** Dataset entries follows **

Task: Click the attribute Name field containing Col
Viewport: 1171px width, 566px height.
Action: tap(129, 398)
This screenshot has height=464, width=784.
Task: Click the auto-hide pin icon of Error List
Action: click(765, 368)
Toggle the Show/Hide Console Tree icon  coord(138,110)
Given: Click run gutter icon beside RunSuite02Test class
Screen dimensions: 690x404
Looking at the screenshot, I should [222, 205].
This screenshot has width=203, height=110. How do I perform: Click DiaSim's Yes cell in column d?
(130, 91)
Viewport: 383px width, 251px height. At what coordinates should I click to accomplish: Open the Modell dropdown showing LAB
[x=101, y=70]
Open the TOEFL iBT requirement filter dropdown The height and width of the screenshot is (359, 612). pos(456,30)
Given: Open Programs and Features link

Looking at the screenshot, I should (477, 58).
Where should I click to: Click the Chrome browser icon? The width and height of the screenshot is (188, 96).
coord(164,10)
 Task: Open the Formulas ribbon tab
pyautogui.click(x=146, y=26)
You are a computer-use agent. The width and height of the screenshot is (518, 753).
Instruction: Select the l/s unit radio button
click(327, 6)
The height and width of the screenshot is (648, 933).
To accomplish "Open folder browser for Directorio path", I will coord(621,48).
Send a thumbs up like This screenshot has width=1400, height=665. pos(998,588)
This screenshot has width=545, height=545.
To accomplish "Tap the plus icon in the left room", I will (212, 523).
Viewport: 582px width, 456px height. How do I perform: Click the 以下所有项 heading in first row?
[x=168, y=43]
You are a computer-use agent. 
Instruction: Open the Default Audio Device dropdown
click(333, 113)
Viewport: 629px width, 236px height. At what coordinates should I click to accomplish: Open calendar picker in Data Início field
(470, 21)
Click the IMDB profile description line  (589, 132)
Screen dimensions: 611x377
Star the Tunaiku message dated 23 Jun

** End of Dataset entries **

(The problem):
State how many lines in the material include the string "will". Nothing other than the number is wanted.

(Exercise response):
2